• [What you have to do] Repeat the records below exactly, from the first line through the line containing "Task: Toggle the NLR.P series label", and leave out any pictures.

═════ Dataset

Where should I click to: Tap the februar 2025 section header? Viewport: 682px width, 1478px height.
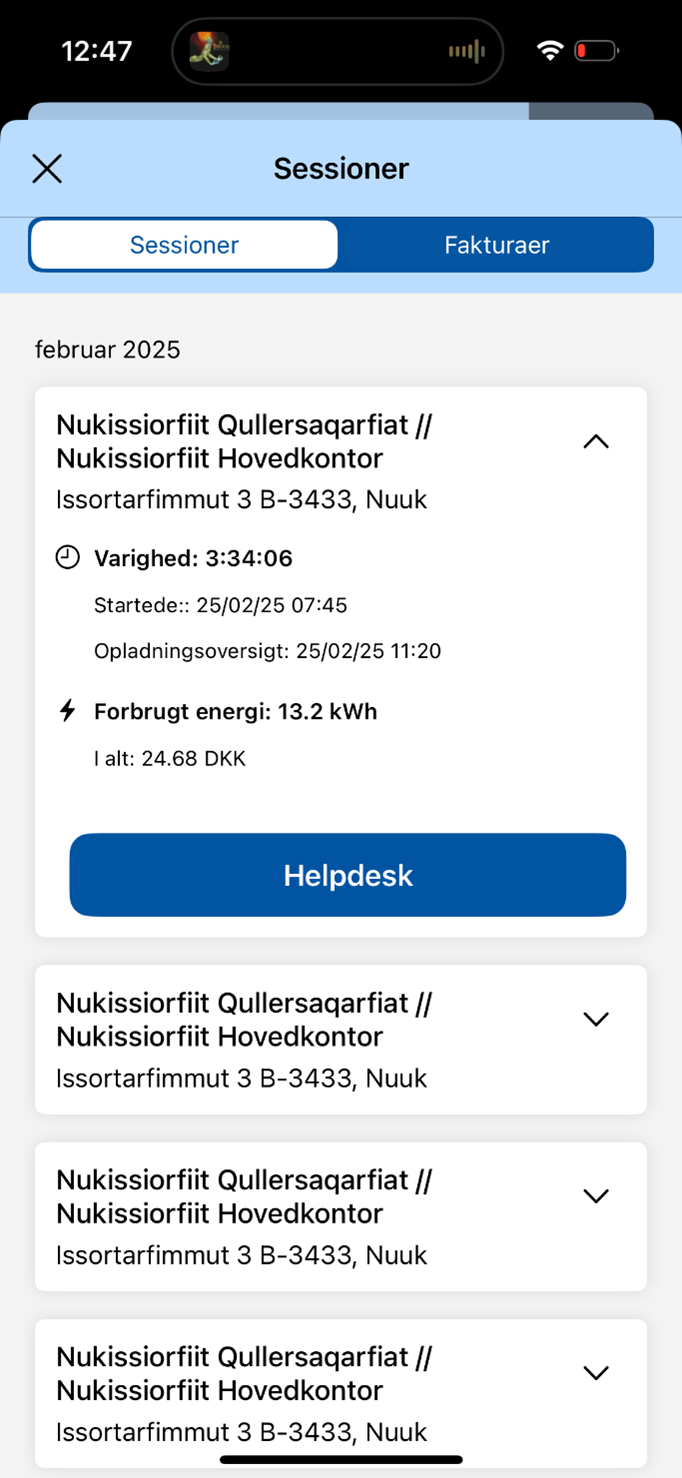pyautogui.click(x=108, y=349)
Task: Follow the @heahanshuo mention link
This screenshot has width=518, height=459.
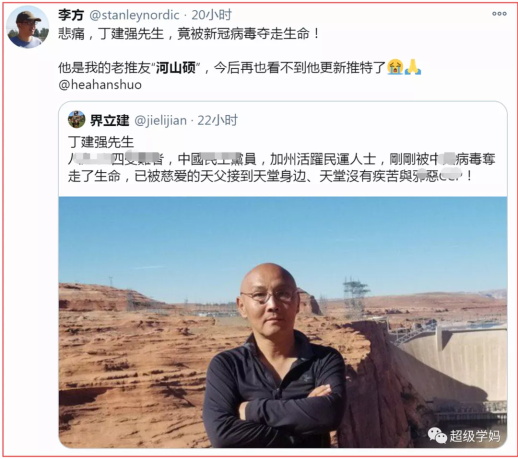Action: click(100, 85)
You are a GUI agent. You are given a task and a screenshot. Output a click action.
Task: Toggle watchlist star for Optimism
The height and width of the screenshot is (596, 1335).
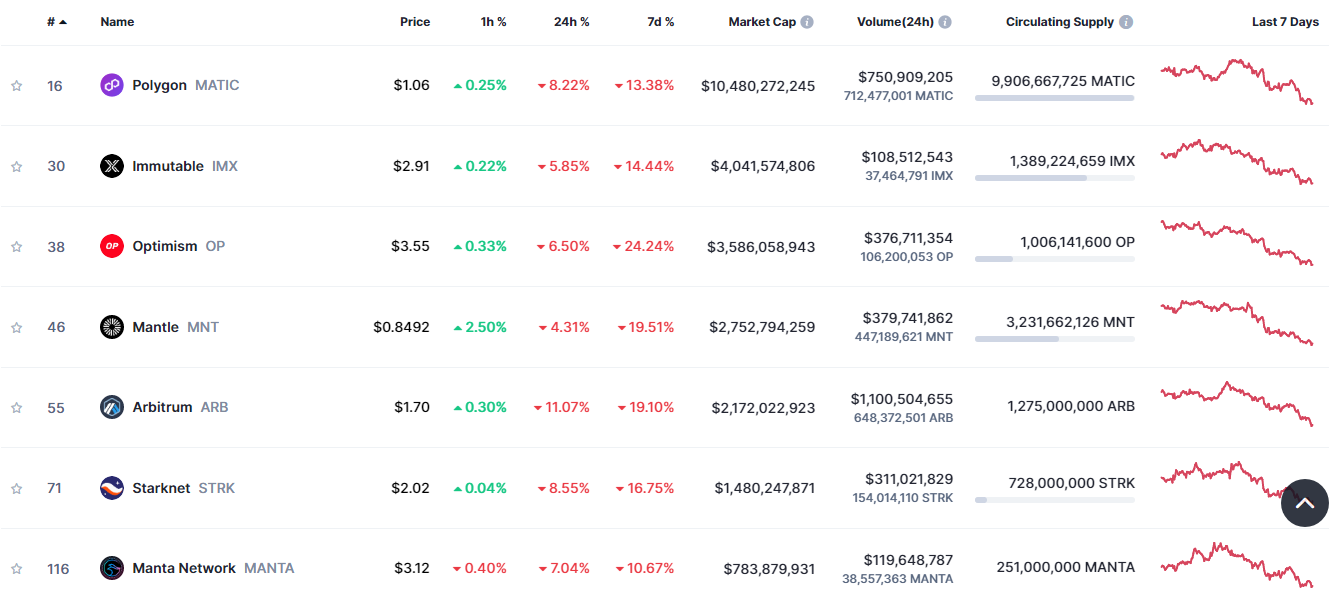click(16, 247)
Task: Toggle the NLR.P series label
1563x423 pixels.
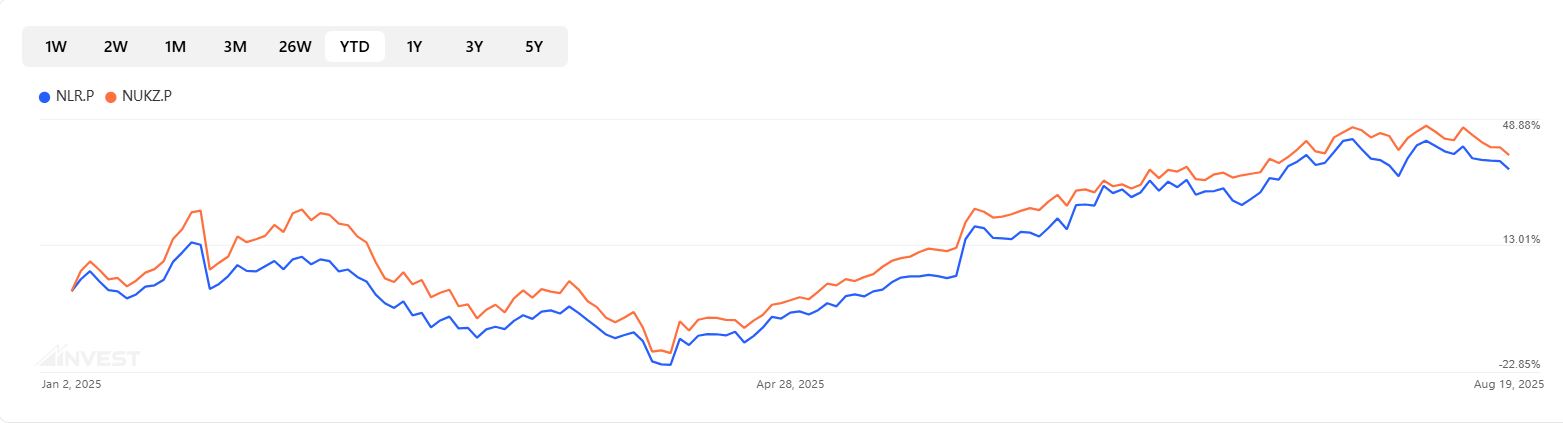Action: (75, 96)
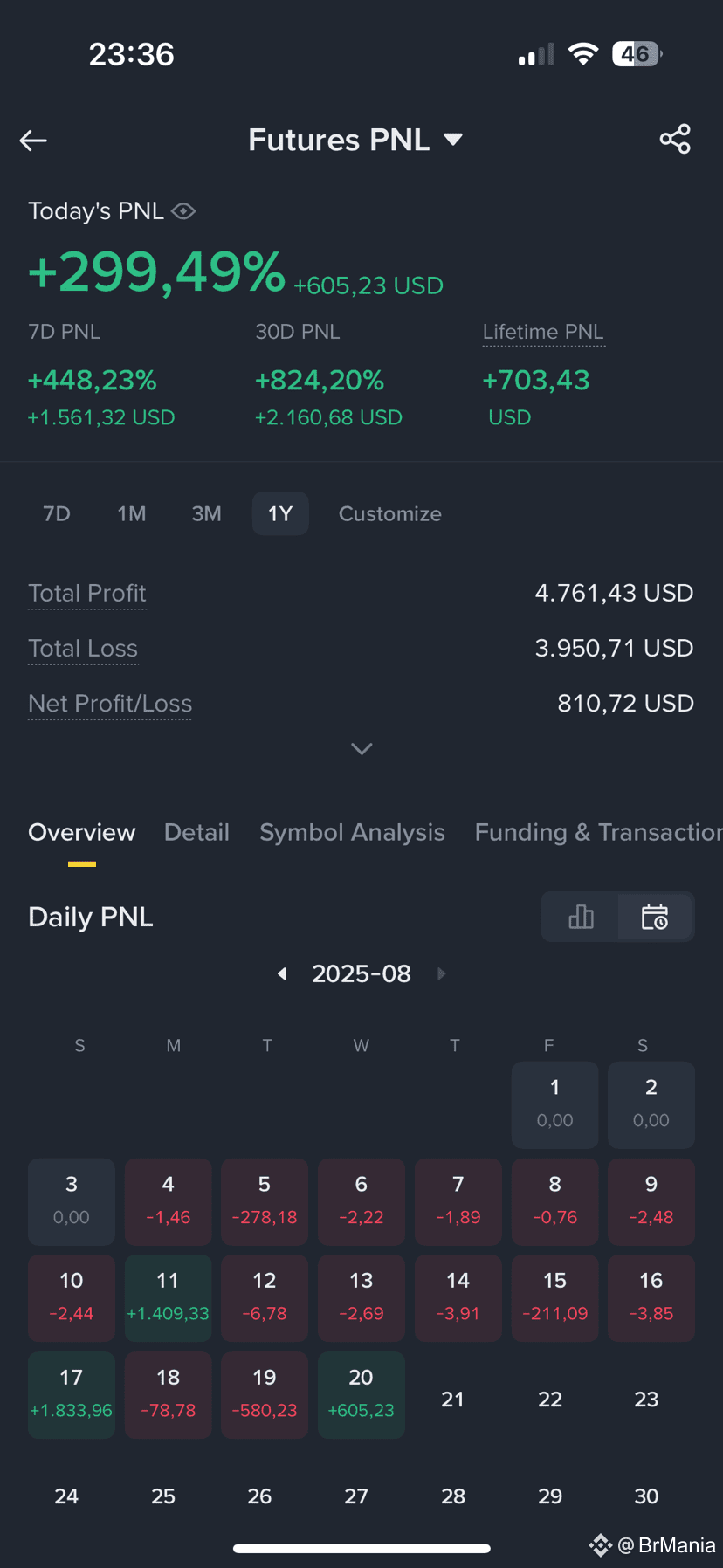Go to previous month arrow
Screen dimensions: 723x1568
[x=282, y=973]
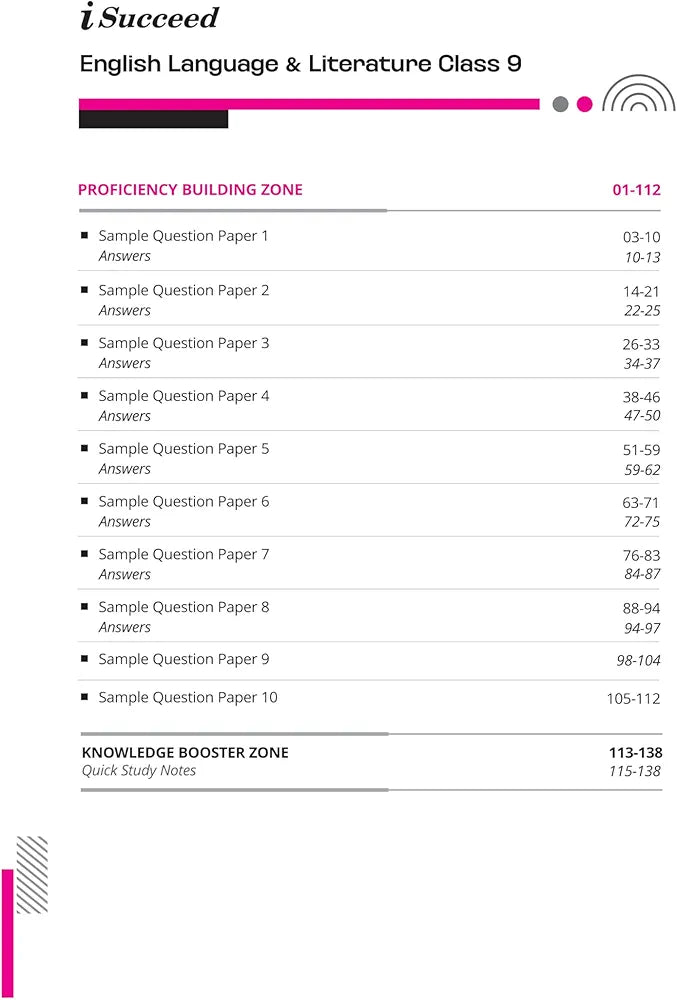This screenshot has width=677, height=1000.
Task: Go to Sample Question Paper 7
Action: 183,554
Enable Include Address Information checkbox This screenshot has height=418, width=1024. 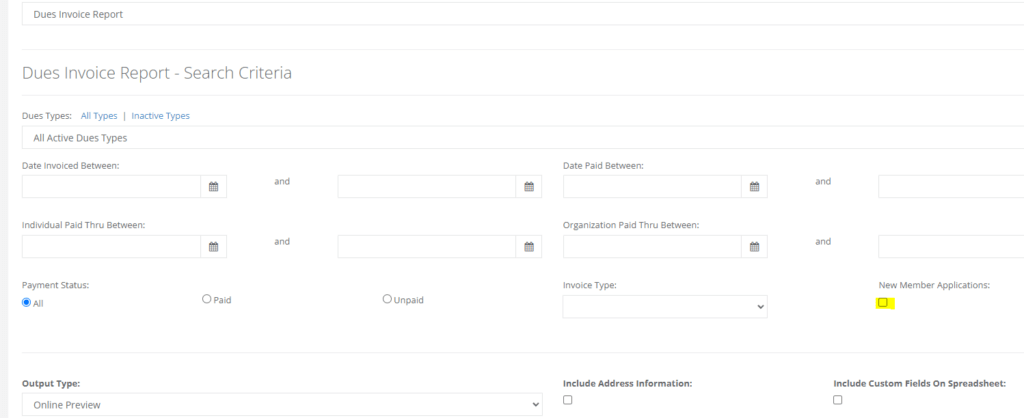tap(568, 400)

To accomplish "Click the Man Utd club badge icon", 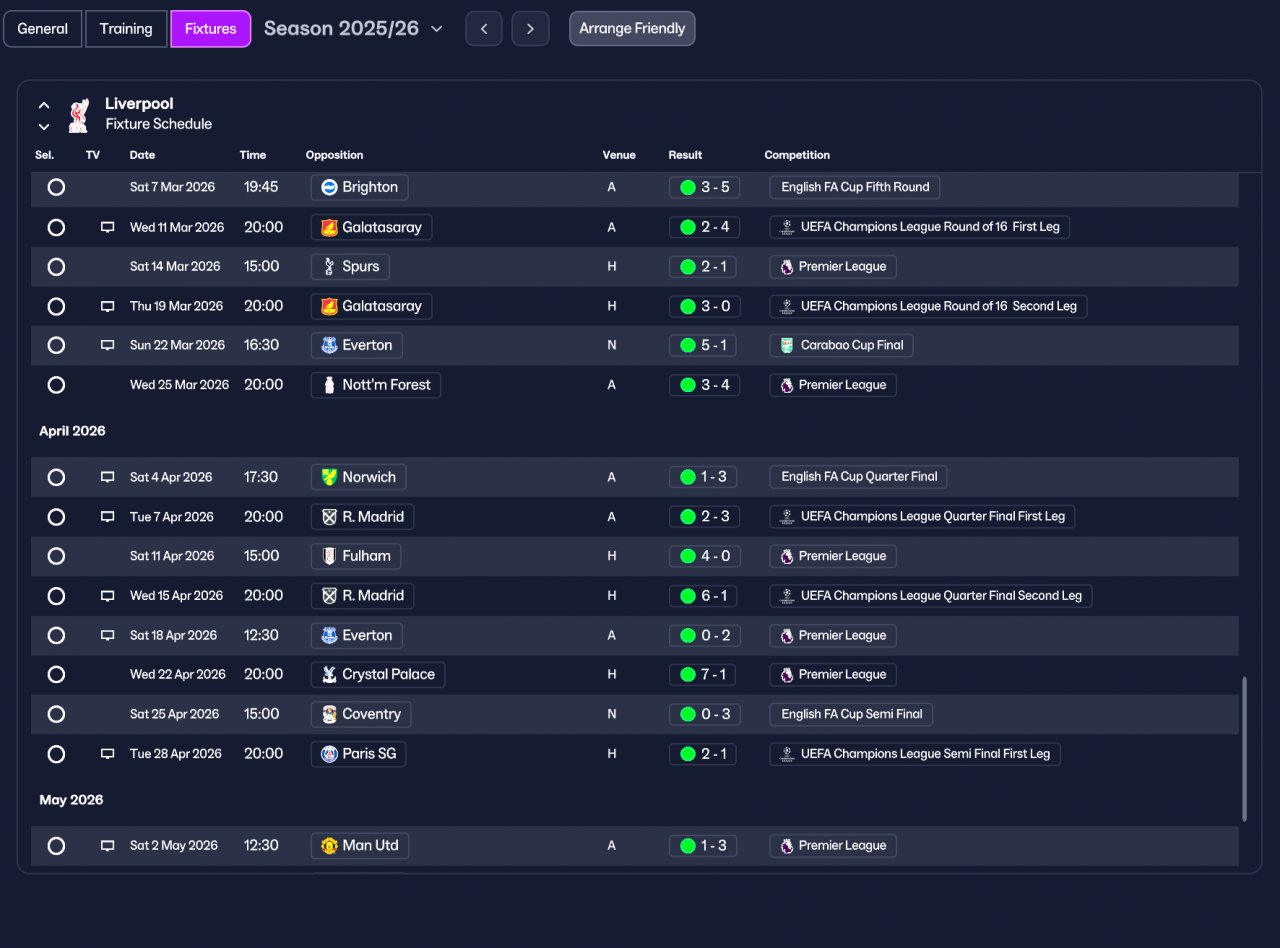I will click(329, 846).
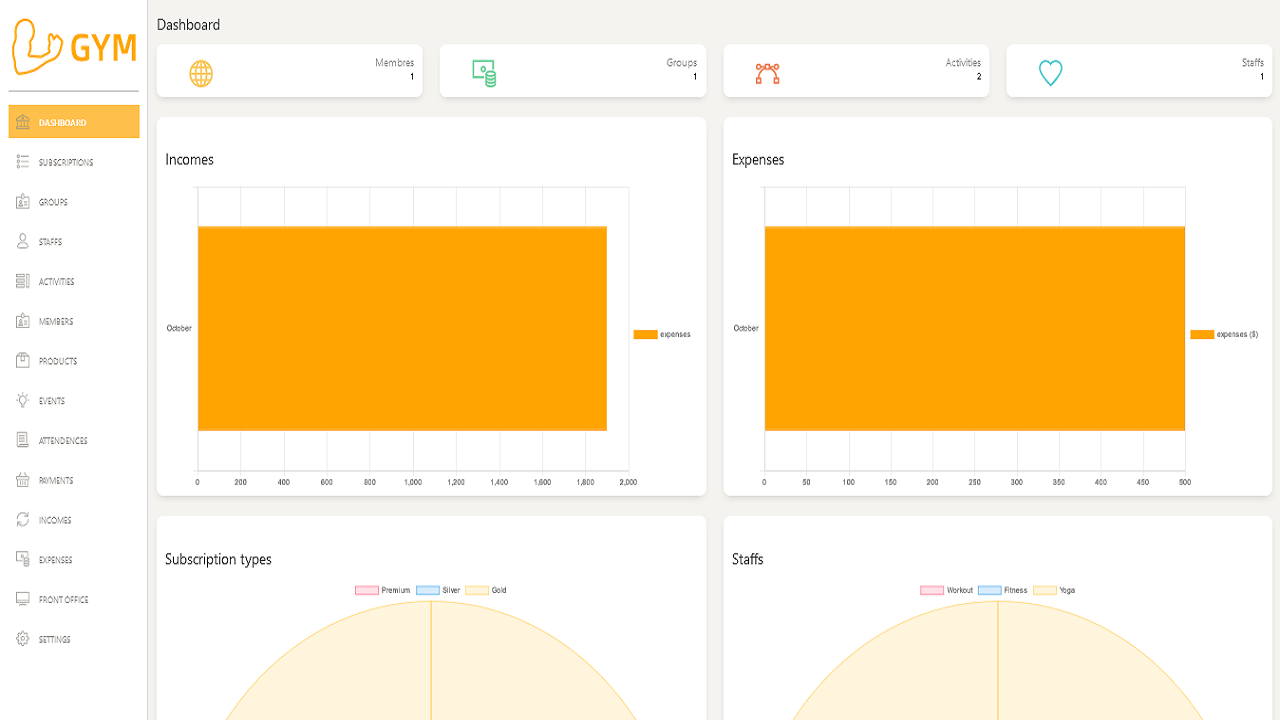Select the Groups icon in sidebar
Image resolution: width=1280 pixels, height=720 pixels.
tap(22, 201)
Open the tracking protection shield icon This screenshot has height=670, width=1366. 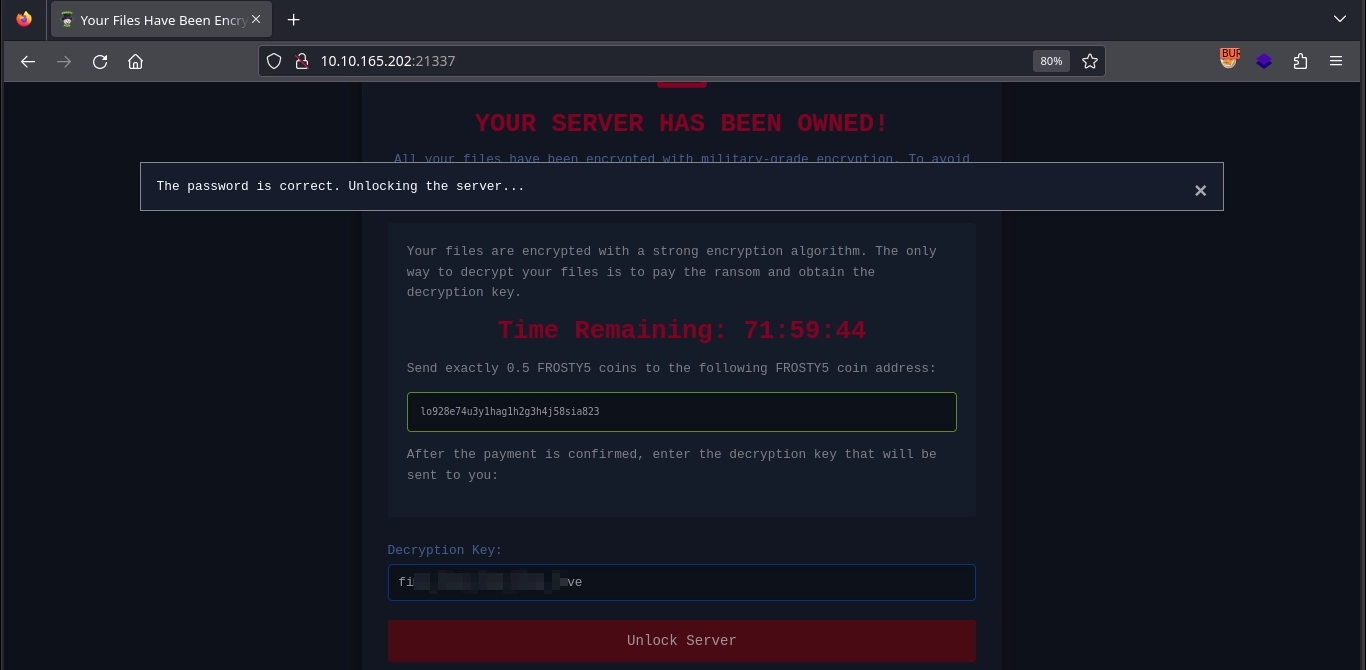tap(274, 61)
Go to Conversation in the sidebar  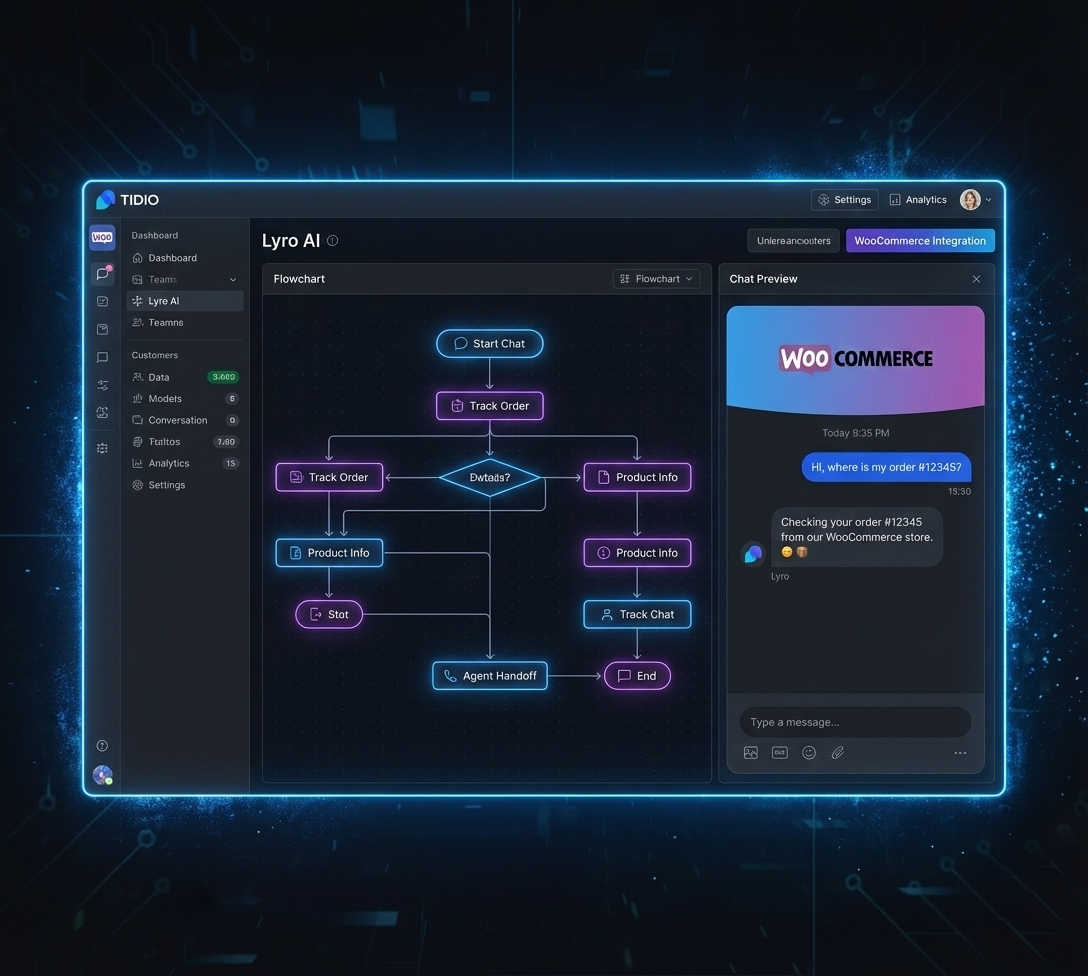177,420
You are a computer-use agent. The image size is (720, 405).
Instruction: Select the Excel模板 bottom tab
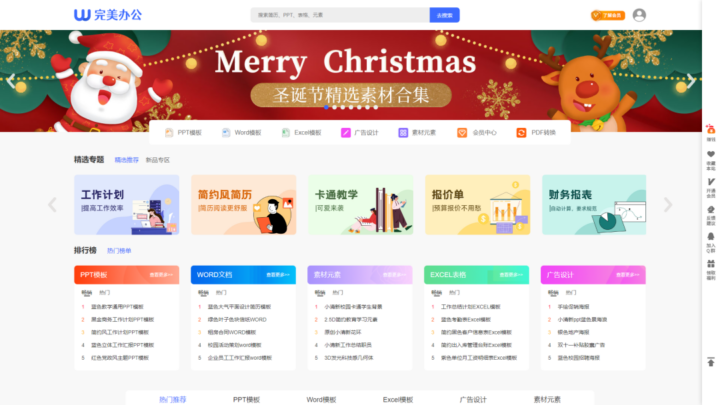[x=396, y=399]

══════════

• [Response to this exercise]
Where should I click to: Tap the februar 2025 section header? Viewport: 682px width, 1478px height.
pyautogui.click(x=108, y=349)
Task: Follow the @heahanshuo mention link
This screenshot has width=518, height=459.
Action: click(100, 85)
You are a GUI agent. You are given a task and a screenshot. Output a click action.
Task: Toggle watchlist star for Optimism
The height and width of the screenshot is (596, 1335).
click(16, 247)
Task: Toggle the NLR.P series label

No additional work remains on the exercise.